Comme le rappelle les experts du groupe de travail, « le code ne contient aucune approche commune, ni engagements significatifs, ni indicateurs clairs de performance, ni outils de conformité, et par conséquent aucune possibilité de surveiller le processus ». La commissaire Mariya Gabriel a beau se féliciter que « c'est la première fois que l'industrie s'accorde sur un ensemble de normes d'autorégulation pour lutter contre la désinformation », elle ne tient que des promesses de Gascon.
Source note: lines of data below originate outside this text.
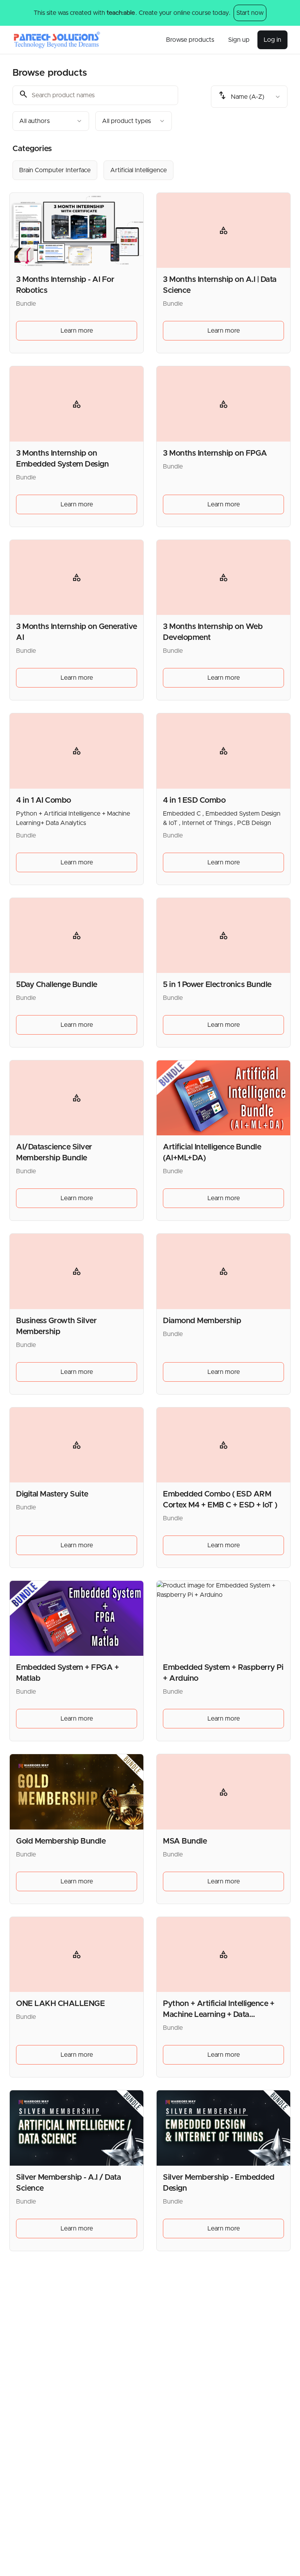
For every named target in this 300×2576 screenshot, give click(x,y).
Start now (250, 13)
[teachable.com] (120, 13)
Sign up (239, 40)
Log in (272, 40)
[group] (150, 170)
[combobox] (50, 121)
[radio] (54, 170)
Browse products (190, 40)
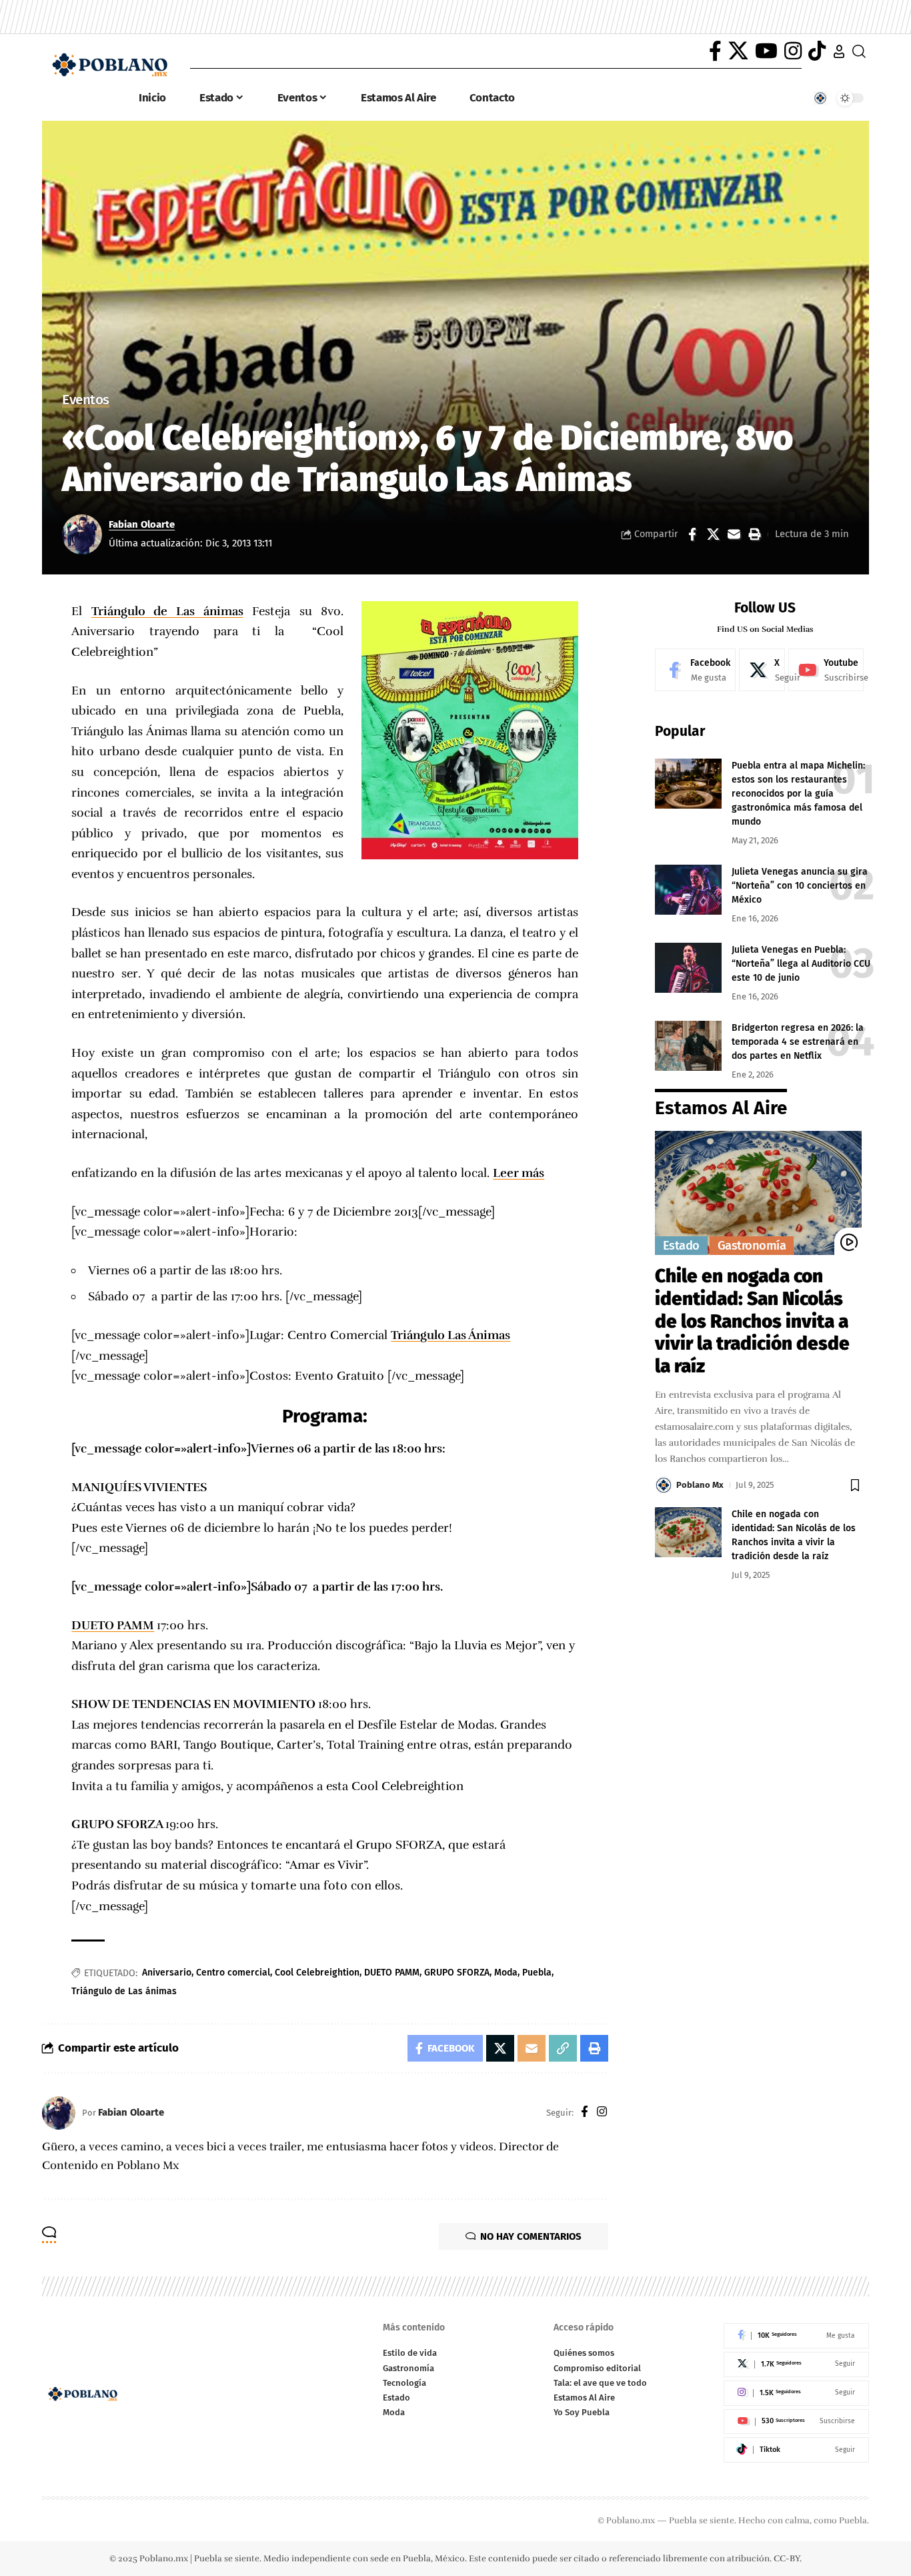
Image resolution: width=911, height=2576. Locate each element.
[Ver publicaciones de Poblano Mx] (663, 1485)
Limites de l'autorégulation

C'est regrettable mais pas surprenant, tant la carte de l'autorégulation a déjà montré ses limites dans un dossier cousin, la lutte contre les propos haineux en ligne. En 2016, la Commission, jugeant la démarche plus rapide et plus constructive qu'une législation, a négocié avec les géants du Net un code de bonne conduite. Deux ans après, le bilan est très mitigé : des progrès ont été faits, mais trop peu et trop lentement face aux flots croissants qui inondent les réseaux. Au point que Bruxelles a fini par perdre patience et a finalement dégainé en septembre une directive visant à imposer un retrait dans l'heure des contenus à caractère terroriste. Même constat pour les contenus protégés par droit d'auteur. Longtemps, Bruxelles a espéré que les questions posées par leur circulation en ligne se régleraient d'elles-mêmes par des accords entre les Gafa et les titulaires des droits, avant que l'actuelle Commission ne se résolve à les pousser par directive à un meilleur partage de la valeur créée.